TEXT BLOCK section start

Died. Henry Varnum Poor, 52, Manhattan lawyer, board chairman of Poor's Publishing Co. (Poor's Manuals: finance reference books) ; by accident while cleaning a shotgun; at Andover, Maine.
Died. John McEntee Bowman, 56, president of Bowman-Biltmore Hotels Corp. (Manhattan's Biltmore, Belmont, Commodore, Murray Hill; Biltmores in Havana, Miami, Los Angeles, Atlanta, Wilmington, Santa Barbara, Dayton, Belleair, Providence); after an operation for gallstones; in Manhattan. Hotelman Bowman's first hotel job was with Gustav Baumann of Manhattan's famed old Holland House. His later avocation: horses. He was president of the United Hunts Racing Association and the National Horse Show, onetime president of the Havana-American Jockey Club.
Died, George Washington Ochs Oakes, 69, editor of 'the New York Times Co.'s monthly Current History, brother of its Publisher Adolph Ochs; of heart disease, day before his 70th birthday; in Manhattan. Predicting during the World War that the deeds of German armies and German submarines would make a German name obnoxious for years to come, he obtained court permission to add Oakes to his.

TEXT BLOCK section end

PROBLEM TO WORK ON: Copy out the death notices above word for word, in full.

EXTRACTED INFORMATION section start

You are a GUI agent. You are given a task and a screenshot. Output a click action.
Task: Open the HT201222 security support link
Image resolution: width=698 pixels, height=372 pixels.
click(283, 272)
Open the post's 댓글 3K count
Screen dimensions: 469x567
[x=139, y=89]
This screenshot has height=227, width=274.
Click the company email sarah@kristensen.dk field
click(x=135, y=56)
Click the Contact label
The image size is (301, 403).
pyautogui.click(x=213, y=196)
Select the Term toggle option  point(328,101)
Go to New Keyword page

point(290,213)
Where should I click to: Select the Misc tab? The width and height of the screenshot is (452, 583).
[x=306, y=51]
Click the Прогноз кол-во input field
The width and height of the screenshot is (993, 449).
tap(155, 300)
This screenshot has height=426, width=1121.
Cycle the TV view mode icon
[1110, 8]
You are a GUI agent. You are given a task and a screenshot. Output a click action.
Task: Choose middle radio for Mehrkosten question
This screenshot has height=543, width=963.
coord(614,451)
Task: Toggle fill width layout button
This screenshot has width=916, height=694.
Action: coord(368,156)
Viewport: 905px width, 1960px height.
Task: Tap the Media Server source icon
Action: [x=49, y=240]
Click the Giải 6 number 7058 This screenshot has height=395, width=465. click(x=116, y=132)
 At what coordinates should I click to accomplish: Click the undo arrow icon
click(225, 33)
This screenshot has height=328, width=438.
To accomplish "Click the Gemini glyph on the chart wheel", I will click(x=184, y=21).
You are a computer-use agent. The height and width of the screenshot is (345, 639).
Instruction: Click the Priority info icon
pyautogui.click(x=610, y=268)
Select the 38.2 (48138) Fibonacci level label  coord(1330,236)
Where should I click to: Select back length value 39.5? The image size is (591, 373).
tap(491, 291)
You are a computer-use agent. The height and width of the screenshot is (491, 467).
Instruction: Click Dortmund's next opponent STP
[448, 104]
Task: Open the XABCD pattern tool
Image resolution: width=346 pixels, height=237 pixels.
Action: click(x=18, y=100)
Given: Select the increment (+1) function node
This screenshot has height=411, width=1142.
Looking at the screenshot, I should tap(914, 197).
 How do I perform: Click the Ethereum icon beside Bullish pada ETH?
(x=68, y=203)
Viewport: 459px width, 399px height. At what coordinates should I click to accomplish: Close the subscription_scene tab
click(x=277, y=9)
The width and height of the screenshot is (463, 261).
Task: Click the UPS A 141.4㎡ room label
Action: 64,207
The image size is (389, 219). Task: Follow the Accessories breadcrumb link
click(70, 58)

EXTRACTED INFORMATION section end

RESULT:
Died. Henry Varnum Poor, 52, Manhattan lawyer, board chairman of Poor's Publishing Co. (Poor's Manuals: finance reference books) ; by accident while cleaning a shotgun; at Andover, Maine.
Died. John McEntee Bowman, 56, president of Bowman-Biltmore Hotels Corp. (Manhattan's Biltmore, Belmont, Commodore, Murray Hill; Biltmores in Havana, Miami, Los Angeles, Atlanta, Wilmington, Santa Barbara, Dayton, Belleair, Providence); after an operation for gallstones; in Manhattan. Hotelman Bowman's first hotel job was with Gustav Baumann of Manhattan's famed old Holland House. His later avocation: horses. He was president of the United Hunts Racing Association and the National Horse Show, onetime president of the Havana-American Jockey Club.
Died, George Washington Ochs Oakes, 69, editor of 'the New York Times Co.'s monthly Current History, brother of its Publisher Adolph Ochs; of heart disease, day before his 70th birthday; in Manhattan. Predicting during the World War that the deeds of German armies and German submarines would make a German name obnoxious for years to come, he obtained court permission to add Oakes to his.